» **Metin**
+ + + +

İşte izlenimlerim: Kafası çalışıyor, iyi bir eğitim almış, iyi aile çocuğu, düzgün, hatta fazla düzgün! Haliyle biraz düz. Gibi duruyor başta! Size güvenene, kendini teslim edene kadar. Bu çocuğun böyle bir sorunu var işte. Müthiş bir savunma mekanizması var. Sürekli kendini korumaya çalıştığı için, biraz gergin. Tellerine dokunsan müzik yapabilirsin. Kendini bırakmıyor. Kolay gevşemiyor. Ama biliyor musunuz sağlam. Sıkı duruyor. İnsan onun gibi birine güvenebilir. Onunla yola çıkabilir. Yarışmaya İstanbul'dan katıldı ama bu diyarlarda çok yeni, iki sene olmuş geleli, bence tutukluğu bundan. Oyunu kurallarına göre oynamaya çalışırken, aşırı derecede dikkatli, hata yapmamaya uğraşıyor. Bu da handikapı oluyor. Açık açık da söylüyor: ‘‘Kardeşimden başka arkadaşım yok burada.’’ Ama ben adamı seviyorum. Fiziğini seviyorum. Sakinliğini, duruluğunu seviyorum. Sesini seviyorum. Asaletiyle birlikte tuhaf bir naifliği var onu seviyorum. Konsantre olabilmek için kendi kendine şarkı mırıldanmasını seviyorum. ‘‘Bu elma yıkanmış mı?’’ diye sormasını seviyorum. Bu sterilliğini komik ve saf buluyorum. Ve sahici olduğunu düşünüyorum. Son söz: Barış'ın ileride açılacağına, bütün bu engellerinden, kısıtlarından kurtulacağına ve iyi bir popstar olacağına inanıyorum.
DUŞTA SEVGİLİNİN KULAĞINA ŞARKI SÖYLEDİ Müzik desem siz bana ne dersiniz...
- Gündelik hayatımda hep bir fon müziği var benim. Beni rahatsız eden şeylerden kaçmak için sürekli kafamda şarkı söylerim. Müzik benim yaşam bağlantım...
Hiçbir kadın için şarkı söylediniz mi?
- Söyledim, yaptım, yazdım, besteledim.
Bunu ona okudunuz mu?
- Evet, okudum.

+ + + +

» **Alıştırma görevleri**
a) Metne göre aşağıdaki soruları yanıtlayın.
(i) Barış yarışmaya hangi şehirden katıldı?
(ii) Barış bu diyarlara geleli ne kadar olmuş?
(iii) Metnin sonundaki söyleşide yanıt veren kişi müziği neyle tanımlıyor?
b) Metinde "Ama ben adamı seviyorum" cümlesinden sonra yazarın Barış'ta sevdiğini söylediği özellikleri ve davranışları sıralayın.

+ + + +

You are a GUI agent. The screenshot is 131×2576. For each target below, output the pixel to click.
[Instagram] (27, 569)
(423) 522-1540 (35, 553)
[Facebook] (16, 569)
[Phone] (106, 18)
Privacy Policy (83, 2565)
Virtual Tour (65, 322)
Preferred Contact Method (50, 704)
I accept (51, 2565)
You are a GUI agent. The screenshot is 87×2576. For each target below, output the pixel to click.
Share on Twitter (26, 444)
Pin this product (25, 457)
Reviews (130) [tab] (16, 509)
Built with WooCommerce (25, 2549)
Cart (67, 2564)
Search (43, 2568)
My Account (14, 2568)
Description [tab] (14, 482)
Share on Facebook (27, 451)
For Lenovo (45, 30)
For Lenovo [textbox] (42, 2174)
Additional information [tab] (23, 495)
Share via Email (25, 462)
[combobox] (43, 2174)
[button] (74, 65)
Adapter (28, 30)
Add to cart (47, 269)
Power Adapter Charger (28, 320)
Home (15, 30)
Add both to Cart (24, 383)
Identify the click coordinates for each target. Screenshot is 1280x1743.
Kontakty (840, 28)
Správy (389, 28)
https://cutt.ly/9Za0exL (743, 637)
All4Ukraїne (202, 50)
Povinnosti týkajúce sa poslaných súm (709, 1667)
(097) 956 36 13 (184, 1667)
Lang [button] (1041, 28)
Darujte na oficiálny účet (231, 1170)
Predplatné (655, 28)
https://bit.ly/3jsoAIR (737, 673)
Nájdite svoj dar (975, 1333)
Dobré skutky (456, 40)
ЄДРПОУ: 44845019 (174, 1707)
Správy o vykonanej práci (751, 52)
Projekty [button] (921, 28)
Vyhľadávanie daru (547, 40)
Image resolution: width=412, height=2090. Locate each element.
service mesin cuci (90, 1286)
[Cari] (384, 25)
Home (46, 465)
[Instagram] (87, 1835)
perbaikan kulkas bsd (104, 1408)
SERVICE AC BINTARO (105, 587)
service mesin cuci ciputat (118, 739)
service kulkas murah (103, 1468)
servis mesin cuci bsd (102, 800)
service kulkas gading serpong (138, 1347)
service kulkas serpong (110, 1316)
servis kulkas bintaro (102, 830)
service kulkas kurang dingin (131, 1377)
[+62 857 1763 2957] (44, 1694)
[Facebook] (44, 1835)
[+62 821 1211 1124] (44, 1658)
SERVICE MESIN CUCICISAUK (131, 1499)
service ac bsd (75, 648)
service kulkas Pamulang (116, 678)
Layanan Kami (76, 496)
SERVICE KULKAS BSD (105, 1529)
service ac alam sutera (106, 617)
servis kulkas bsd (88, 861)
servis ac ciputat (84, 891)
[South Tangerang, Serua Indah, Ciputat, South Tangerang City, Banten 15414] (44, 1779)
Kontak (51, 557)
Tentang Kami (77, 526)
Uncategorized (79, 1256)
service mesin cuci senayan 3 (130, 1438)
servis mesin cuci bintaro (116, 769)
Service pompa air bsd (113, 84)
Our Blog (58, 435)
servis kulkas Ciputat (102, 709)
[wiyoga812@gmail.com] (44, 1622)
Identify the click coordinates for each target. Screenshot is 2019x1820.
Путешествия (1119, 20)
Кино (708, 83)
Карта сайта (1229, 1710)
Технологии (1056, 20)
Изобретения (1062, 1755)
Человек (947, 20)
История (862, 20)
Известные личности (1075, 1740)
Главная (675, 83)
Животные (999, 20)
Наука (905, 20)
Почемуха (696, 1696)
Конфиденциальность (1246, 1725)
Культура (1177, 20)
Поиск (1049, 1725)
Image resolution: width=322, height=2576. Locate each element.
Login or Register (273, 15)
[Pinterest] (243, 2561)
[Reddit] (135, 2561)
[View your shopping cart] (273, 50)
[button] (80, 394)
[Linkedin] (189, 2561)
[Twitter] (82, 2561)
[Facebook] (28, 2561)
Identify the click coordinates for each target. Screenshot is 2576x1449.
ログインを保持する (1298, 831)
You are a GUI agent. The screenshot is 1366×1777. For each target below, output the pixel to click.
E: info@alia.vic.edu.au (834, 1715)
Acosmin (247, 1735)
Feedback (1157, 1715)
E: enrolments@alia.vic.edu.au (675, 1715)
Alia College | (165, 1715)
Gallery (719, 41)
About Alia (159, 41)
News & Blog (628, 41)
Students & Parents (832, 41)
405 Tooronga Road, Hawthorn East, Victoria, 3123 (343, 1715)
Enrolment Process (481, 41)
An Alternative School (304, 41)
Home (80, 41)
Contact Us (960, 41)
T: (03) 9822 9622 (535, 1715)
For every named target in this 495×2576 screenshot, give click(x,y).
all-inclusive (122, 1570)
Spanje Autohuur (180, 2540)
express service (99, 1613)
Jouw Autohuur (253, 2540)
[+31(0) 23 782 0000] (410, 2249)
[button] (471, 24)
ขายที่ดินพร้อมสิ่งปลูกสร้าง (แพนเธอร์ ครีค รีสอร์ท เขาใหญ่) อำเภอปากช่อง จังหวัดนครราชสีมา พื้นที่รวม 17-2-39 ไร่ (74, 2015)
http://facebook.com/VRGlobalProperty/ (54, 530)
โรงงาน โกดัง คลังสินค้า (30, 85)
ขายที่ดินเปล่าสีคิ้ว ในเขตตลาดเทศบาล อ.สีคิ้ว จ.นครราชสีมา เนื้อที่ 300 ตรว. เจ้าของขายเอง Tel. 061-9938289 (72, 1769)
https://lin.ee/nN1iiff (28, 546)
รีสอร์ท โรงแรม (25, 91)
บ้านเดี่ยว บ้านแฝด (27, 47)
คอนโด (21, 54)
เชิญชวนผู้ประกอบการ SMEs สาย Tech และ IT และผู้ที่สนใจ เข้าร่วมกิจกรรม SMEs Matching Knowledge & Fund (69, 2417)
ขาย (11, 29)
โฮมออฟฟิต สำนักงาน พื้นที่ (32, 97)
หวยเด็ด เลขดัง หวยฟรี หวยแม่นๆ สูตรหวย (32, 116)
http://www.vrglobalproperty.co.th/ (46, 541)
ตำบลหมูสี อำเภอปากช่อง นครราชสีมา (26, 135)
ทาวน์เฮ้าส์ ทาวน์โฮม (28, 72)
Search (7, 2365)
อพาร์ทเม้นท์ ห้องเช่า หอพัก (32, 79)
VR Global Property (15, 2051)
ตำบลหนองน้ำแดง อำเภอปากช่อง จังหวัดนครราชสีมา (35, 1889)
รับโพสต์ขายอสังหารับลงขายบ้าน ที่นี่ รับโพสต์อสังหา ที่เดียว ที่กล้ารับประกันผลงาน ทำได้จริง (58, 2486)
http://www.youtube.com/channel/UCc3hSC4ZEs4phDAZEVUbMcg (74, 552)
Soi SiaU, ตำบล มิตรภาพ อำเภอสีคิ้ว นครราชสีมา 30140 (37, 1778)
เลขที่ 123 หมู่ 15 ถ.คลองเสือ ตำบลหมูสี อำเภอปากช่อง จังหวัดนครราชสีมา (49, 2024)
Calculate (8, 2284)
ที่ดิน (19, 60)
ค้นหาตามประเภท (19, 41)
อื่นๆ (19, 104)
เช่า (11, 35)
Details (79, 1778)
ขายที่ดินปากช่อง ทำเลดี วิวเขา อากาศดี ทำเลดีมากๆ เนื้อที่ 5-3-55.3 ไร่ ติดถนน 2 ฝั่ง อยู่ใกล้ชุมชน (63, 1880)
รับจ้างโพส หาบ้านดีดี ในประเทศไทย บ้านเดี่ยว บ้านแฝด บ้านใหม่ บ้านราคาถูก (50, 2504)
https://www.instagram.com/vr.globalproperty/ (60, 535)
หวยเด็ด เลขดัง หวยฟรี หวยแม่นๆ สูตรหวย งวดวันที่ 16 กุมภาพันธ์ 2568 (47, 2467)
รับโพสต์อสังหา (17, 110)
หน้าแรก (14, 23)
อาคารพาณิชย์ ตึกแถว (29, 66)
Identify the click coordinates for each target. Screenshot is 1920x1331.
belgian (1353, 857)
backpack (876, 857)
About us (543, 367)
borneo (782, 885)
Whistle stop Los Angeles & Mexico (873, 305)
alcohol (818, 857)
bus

+ + + +

» **Yanıt olarak**
a)
(i) Barış yarışmaya İstanbul'dan katıldı.
(ii) Barış'ın bu diyarlara geleli iki sene olmuş.
(iii) Müziği yaşam bağlantısı olarak tanımlıyor.

b) Fiziği, sakinliği, duruluğu, sesi, asaletiyle birlikte taşıdığı tuhaf naifliği, konsantre olabilmek için kendi kendine şarkı mırıldanması ve "Bu elma yıkanmış mı?" diye sorması.